• To be done: Set down these lines word for word, starting with the line containing "Viewport: 420px width, 239px height." and going on through the line containing "Action: pyautogui.click(x=18, y=105)".

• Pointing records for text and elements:
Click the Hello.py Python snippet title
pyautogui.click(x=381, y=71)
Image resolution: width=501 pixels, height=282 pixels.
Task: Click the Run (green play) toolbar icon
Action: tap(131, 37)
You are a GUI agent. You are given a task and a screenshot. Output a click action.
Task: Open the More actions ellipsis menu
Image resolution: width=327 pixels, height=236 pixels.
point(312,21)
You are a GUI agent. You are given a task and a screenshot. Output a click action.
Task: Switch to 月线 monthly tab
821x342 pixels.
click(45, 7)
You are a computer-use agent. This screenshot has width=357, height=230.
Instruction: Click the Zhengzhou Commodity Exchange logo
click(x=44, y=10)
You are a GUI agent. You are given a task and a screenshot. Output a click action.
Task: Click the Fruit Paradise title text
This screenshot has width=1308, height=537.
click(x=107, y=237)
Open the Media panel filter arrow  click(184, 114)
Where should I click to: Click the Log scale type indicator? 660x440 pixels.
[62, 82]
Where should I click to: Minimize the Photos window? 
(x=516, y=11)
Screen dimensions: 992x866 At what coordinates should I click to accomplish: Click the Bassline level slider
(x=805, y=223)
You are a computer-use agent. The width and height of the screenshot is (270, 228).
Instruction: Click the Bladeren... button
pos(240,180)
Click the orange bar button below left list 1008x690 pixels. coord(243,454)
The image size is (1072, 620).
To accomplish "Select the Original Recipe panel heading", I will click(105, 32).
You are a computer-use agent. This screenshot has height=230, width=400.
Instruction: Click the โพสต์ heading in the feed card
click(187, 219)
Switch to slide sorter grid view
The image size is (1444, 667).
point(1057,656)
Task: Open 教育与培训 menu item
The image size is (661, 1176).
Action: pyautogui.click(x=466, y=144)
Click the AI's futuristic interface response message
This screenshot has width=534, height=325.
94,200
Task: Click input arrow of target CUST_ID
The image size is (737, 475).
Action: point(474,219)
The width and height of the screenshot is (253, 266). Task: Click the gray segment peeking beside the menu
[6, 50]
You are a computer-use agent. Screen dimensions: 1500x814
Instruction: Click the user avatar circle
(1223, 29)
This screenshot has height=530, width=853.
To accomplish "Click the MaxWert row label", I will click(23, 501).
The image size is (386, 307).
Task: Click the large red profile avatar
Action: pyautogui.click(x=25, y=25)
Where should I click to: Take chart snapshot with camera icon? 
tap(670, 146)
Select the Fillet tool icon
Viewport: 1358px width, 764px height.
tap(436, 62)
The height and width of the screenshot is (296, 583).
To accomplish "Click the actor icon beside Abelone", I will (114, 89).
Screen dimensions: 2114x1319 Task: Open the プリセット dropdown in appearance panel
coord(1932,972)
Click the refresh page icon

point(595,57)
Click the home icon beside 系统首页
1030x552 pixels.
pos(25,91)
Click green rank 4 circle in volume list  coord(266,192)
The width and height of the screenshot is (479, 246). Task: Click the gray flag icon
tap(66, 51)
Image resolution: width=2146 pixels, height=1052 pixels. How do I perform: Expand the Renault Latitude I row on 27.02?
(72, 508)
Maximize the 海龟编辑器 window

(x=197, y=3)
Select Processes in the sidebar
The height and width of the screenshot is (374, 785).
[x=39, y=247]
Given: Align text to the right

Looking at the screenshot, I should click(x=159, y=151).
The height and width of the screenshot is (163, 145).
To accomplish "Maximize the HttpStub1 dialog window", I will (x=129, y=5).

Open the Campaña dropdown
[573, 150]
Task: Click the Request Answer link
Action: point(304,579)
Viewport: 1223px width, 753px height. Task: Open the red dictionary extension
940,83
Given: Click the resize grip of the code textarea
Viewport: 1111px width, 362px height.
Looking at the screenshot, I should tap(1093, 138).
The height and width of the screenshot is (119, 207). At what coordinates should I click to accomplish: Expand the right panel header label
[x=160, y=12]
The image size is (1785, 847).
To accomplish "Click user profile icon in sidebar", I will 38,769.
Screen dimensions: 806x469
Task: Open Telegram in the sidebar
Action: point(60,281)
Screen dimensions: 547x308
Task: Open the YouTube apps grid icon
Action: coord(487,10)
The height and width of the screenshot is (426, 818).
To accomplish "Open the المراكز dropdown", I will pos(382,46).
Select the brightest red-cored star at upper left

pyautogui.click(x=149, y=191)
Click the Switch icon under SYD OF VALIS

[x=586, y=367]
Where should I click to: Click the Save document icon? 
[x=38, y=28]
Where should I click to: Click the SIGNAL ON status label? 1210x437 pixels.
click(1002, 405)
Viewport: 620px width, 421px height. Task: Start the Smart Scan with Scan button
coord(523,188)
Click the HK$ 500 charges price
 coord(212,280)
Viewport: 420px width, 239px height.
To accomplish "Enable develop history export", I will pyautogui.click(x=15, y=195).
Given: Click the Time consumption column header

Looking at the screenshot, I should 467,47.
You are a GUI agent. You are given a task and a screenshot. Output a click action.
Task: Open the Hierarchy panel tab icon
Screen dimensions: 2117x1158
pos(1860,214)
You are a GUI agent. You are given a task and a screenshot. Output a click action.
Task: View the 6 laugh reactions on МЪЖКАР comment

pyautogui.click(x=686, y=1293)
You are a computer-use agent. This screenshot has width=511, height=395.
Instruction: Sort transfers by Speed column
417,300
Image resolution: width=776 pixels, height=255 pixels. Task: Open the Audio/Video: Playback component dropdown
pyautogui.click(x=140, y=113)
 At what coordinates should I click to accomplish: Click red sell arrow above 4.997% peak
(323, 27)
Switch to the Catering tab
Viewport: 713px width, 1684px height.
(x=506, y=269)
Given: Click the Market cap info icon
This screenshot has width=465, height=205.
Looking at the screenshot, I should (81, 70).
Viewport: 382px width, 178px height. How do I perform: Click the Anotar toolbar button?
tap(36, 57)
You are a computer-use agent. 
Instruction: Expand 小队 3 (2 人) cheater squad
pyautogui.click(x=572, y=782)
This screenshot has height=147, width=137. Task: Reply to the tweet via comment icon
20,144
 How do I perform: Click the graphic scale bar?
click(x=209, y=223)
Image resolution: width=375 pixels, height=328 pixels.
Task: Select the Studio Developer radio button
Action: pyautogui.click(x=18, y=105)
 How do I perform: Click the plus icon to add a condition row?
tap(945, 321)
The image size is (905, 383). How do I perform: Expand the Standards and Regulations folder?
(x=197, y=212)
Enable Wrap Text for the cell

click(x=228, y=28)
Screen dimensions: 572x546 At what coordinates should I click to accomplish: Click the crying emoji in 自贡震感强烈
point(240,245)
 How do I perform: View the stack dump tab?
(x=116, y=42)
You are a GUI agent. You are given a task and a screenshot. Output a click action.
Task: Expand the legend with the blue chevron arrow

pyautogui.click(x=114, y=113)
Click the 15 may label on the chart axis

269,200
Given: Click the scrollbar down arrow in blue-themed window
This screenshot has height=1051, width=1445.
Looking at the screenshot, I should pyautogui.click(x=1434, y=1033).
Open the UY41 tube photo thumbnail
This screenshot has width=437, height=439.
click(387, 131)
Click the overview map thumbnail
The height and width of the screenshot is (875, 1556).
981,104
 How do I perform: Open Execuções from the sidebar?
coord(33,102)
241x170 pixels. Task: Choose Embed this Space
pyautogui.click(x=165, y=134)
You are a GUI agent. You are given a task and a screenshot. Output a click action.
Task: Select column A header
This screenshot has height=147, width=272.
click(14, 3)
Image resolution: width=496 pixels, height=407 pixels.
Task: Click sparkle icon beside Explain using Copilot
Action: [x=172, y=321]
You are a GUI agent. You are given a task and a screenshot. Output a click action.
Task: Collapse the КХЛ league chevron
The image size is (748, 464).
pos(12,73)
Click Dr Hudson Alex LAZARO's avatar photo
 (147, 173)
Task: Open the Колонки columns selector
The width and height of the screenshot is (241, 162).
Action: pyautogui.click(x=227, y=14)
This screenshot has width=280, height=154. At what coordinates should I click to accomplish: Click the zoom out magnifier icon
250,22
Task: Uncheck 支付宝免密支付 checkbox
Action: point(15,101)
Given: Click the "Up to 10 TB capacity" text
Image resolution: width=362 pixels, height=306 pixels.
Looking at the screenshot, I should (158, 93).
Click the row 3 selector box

• Expected output:
Viewport: 420px width, 239px height.
To accomplish "Enable develop history export", I will pyautogui.click(x=15, y=195).
Given: Click the Time consumption column header

Looking at the screenshot, I should 467,47.
You are a GUI agent. You are given a task and a screenshot. Output a click action.
Task: Open the Hierarchy panel tab icon
Screen dimensions: 2117x1158
pos(1860,214)
You are a GUI agent. You are given a task and a screenshot. Output a click action.
Task: View the 6 laugh reactions on МЪЖКАР comment

pyautogui.click(x=686, y=1293)
You are a computer-use agent. This screenshot has width=511, height=395.
Instruction: Sort transfers by Speed column
417,300
Image resolution: width=776 pixels, height=255 pixels. Task: Open the Audio/Video: Playback component dropdown
pyautogui.click(x=140, y=113)
 At what coordinates should I click to accomplish: Click red sell arrow above 4.997% peak
(323, 27)
Switch to the Catering tab
Viewport: 713px width, 1684px height.
(x=506, y=269)
Given: Click the Market cap info icon
This screenshot has width=465, height=205.
Looking at the screenshot, I should (81, 70).
Viewport: 382px width, 178px height. How do I perform: Click the Anotar toolbar button?
tap(36, 57)
You are a computer-use agent. 
Instruction: Expand 小队 3 (2 人) cheater squad
pyautogui.click(x=572, y=782)
This screenshot has height=147, width=137. Task: Reply to the tweet via comment icon
20,144
 How do I perform: Click the graphic scale bar?
click(x=209, y=223)
Image resolution: width=375 pixels, height=328 pixels.
Task: Select the Studio Developer radio button
Action: pyautogui.click(x=18, y=105)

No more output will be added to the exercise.